Bears Ears is a reminder that there was life here before — and that's OK.
Sometimes we will hear people say that the current Republican administration is trying to erase all evidence that Barack Obama was a President of the United States. This erasing takes the form of overturning anything and everything that he put his name on, but that isn’t true.
Obama is the distraction.
Those being erased are Native people and the proof that Native people were here long before anyone else set foot on this continent. Our state and federal officials are looking to remove the federal protections of the sacred site of Bears Ears in southern Utah. An area rich in archeological evidence of a great civilization, and a sacred place for the tribes of Utah.
As a Navajo, and as a member of the LDS Church, it saddens me to see our elected officials continue to remove my people from the history books. Sometimes, Americans will say that our original sin was African slavery, but it actually goes back much further. And our country has stopped slavery, but it never stopped the killing of Native people.
Our country’s original sin was actually legislation to “kill the Indian and save the man.” The idea was that you could make a Native person “non-Native” by outlawing his language, his religion and his way of life. Federal wars, boarding schools and legislation almost succeeded in wiping out Native people. But our ancestors fought to stay alive and to pass their knowledge, spirit and languages to us.

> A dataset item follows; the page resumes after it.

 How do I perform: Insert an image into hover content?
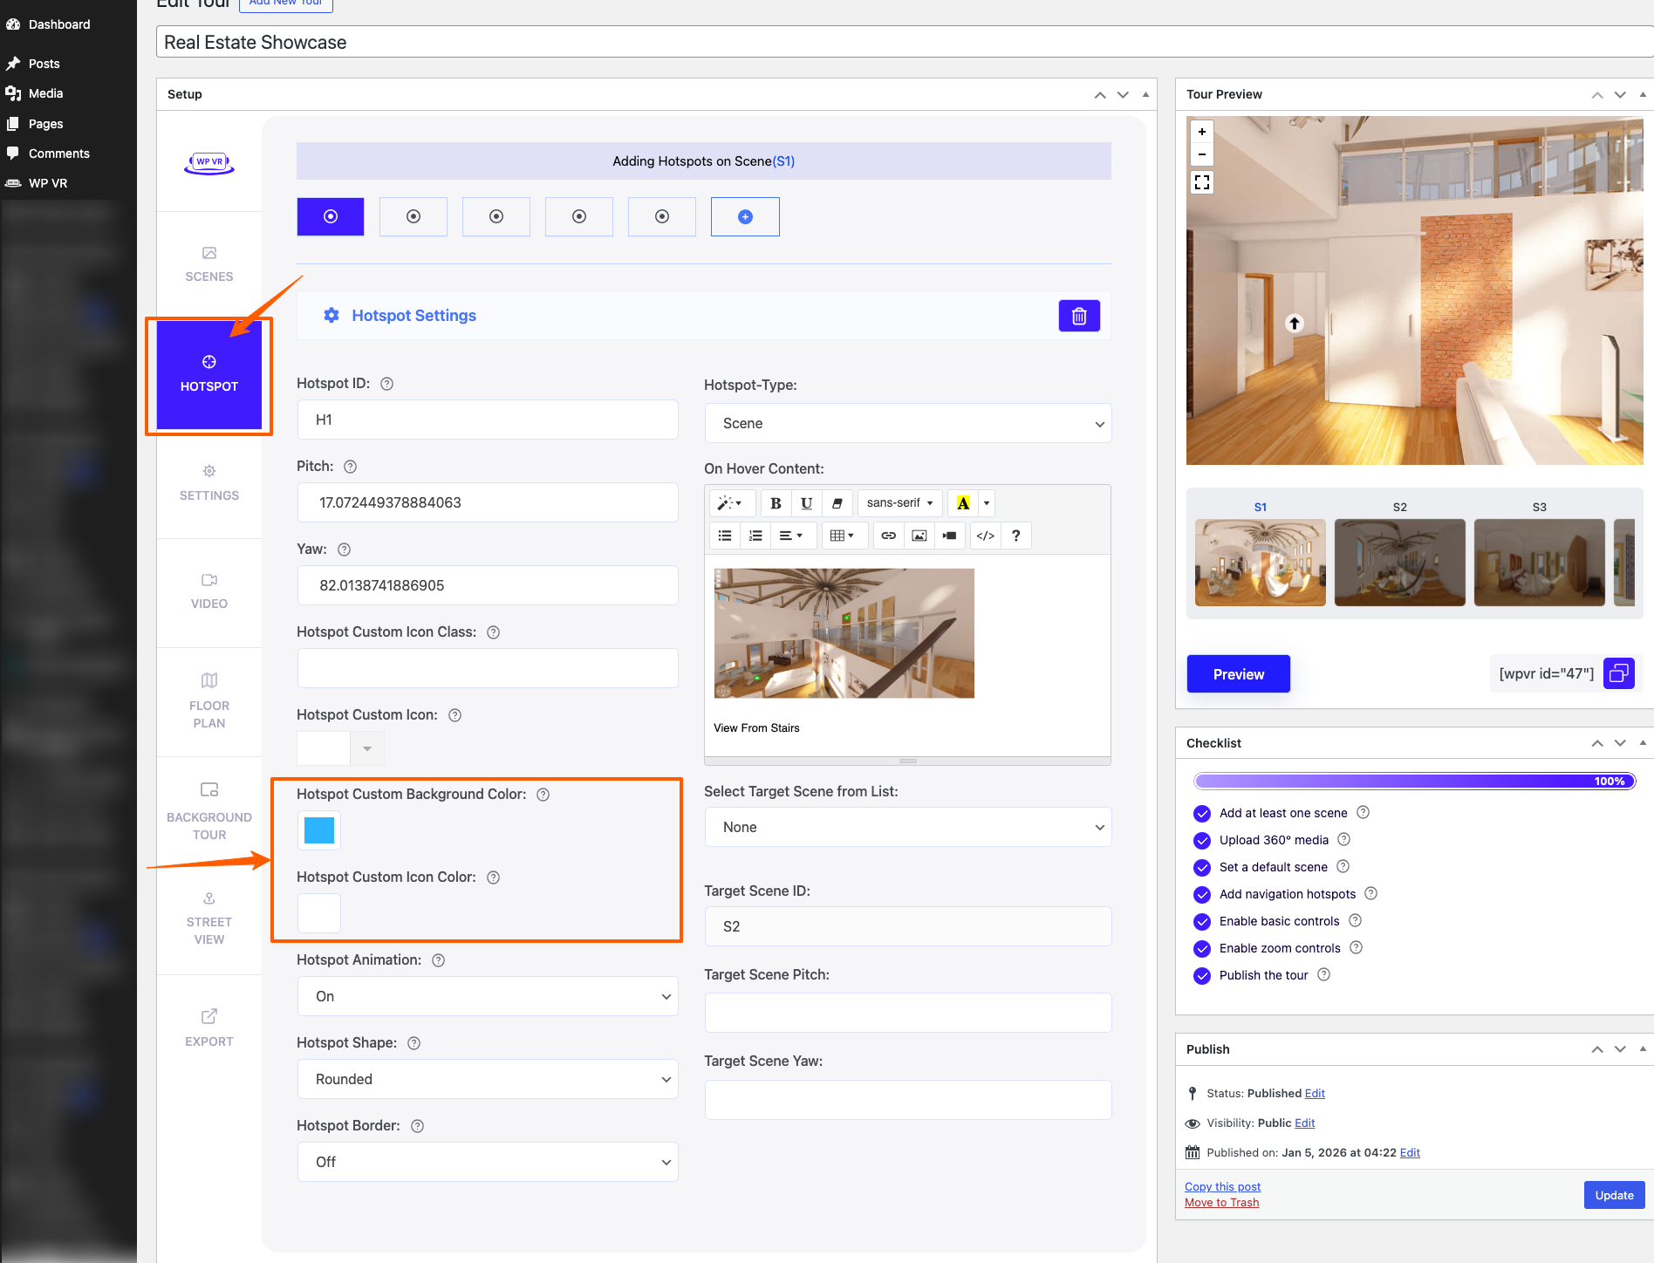pos(919,535)

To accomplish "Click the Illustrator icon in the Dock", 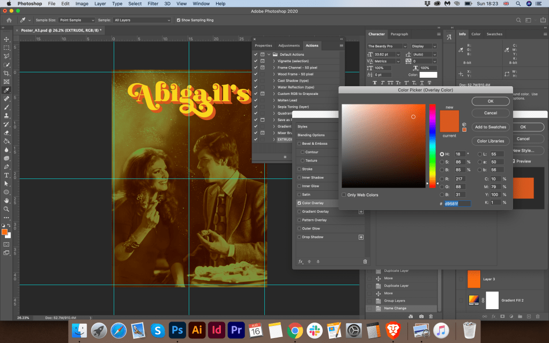I will click(197, 330).
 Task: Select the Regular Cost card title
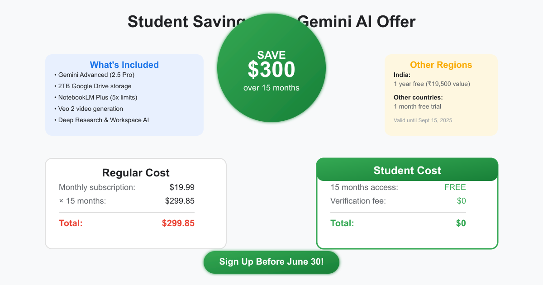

Haile Selassie said, “throughout history, it has been the inaction of the those who could have acted; the indifference of those who should have known better; the silence of the voice of justice when it mattered most; that has made it possible for evil to triumph.”
I hope that it would be unpopular to kill a Native person outright, but I am not sure. I am not sure because I see many watching and doing nothing. The Native voice in Washington is very small. The Native voice in Utah is not received. I don’t see many standing beside Native people trying to protect their sacred sites. No one is helping Native people protect the evidence that they even exist today. When no one is using their voice to fight this revision of Native people’s existence, it only continues the actual killing of culture and of Native people today.
I get it, Native people are the grim reminder that our country isn’t perfect, but that doesn’t have to continue to be so. Yes, termination, assimilation and the extermination of Native people is still being practiced today. Instead of killing Native people using American soldiers with bullets, our state and federal governments have decided to kill Native people by erasing their past. By removing protections of sacred Native sites, and opening those areas up to natural resource exploration, our elected officials are perpetuating a battle against Native people who supposedly ended in the late 1860s.
I ask all of you to call your state legislator, your representative in Congress and your neighbors to stop the fight against Native people. I ask you all to save the Bears Ears National Monument designation. Let the national monument designation be evidence that my ancestors were here, but also let it be evidence that the state of Utah and the United States are not savage editors of American history.
Dustin Jansen is a husband, a father, and an enrolled member of the Navajo Nation.